Bromochloromethane

Administrative data

Endpoint:

acute toxicity: inhalation

Type of information:

experimental study

Adequacy of study:

key study

Reliability:

2 (reliable with restrictions)

Rationale for reliability incl. deficiencies:

other: Study well documented, meets generally accepted scientific principles, acceptable for assessment.

Data source

Materials and methods

Principles of method if other than guideline:

Single inhalation and 5-day repeated dose toxicity study.

GLP compliance:

no

Limit test:

no

Test material

Test animals

Species:

mouse

Strain:

Swiss

Sex:

not specified

Details on test animals or test system and environmental conditions:

TEST ANIMALS
- Weight at study initiation: 20 g

Administration / exposure

Route of administration:

inhalation: vapour

Type of inhalation exposure:

whole body

Vehicle:

other: unchanged (no vehicle)

Details on inhalation exposure:

GENERATION OF TEST ATMOSPHERE / CHAMBER DESCRIPTION
The animals were exposed to the test substance in an inhalation chamber according to the procedure described by Werner, H.C., Mitchell, J.L., Miller, J.W., and von Oettingen, W.F. (1943).

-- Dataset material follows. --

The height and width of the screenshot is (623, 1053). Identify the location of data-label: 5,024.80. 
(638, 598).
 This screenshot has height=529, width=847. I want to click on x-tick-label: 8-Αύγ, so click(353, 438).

Analytical verification of test atmosphere concentrations:

not specified

Duration of exposure:

7 h

Remarks on duration:

(on one to five successive days)

Concentrations:

7 to 17 mg/l.

Control animals:

yes

Details on study design:

- Duration of observation period following administration: 72 hours.
- Necropsy of survivors performed: yes. Several mice of each series were killed for histologic study immediately and at intervals following completion of each of the one to five exposures. 79 mice were examined in total.

Results and discussion

Clinical signs:

other: Nearly half the mice that died during or soon after a single inhalation exposure showed a whitish opacity of one or both eyes. This opacity appeared shortly before death and usually involved the entire cornea. It was not observed in mice that appeared to

Gross pathology:

The chief pathologic changes observed were marked visceral congestion, fatty degeneration of the liver, the kidney and occasionally of the heart, lipoid depletion of the inner portion of the adrenal cortex, interstitial pneumonitis and opacity of one or both eyes. Less frequent lesions were tubular necrosis and hemoglobin casts in the kidney. Fatty degeneration of the liver was the commonest and earliest lesion (observed after only a few hours' exposure and at 7 mg/l concentration). Fatty degeneration of the kidney was not seen in mice after a single seven hour exposure to 7 mg/l but was moderately severe in nearly all mice dying after a seven hour exposure to 12 mg/l concentration. Pneumonitis was not extensive and occurred in mice exposed daily between 24 and 72 hours after the end of the first exposure. One of 2 mice that died twenty-eight hours after the onset of a seven hour exposure to 17 mg/l showed hemoglobin casts in many scattered convulted tubules, and a few such tubules showed necrosis of some or all of their lining epithelial cells. Slight similar changes were seen in a few other exposed mice. In the heart, slight fatty degeneration occurred focally only in occasional exposed animals. Histologic examination of the opaque eyes observed in some animals showed foci of disorganization and edema in the substantia propria of the cornea with absence of the anterior epithelium or the posterior endothelium in some areas. The anterior chamber often contained some eosinophilic serous material or occasionally some polymorphonuclear and mononuclear cells.

Applicant's summary and conclusion

Interpretation of results:

not classified

Remarks:

Migrated information Criteria used for interpretation of results: EU

Conclusions:

The inhalative LC50 in mice is 12 mg/l (12171.05 mg/m3).

Executive summary:

A single inhalation and 5 day repeated dose toxicity study was performed with the test substance bromochloromethane. Swiss mice were exposed to bromochloromethane for seven hours on one to five successive days to concentrations ranging from 7 to 17 mg/l. Several mice were killed for histologic study immediately and at intervals following completion of each of the one to five exposures. Marked visceral congestion, fatty degeneration of the liver, the kidney and occasionally of the heart, lipoid depletion of the inner portion of the adrenal cortex, interstitial pneumonitis and opacity of one or both eyes were observed. Less frequent lesions were tubular necrosis and hemoglobin casts in the kidney. It was found that the LC50 concentration was 12 mg/l (equivalent to 12171.05 mg/m3).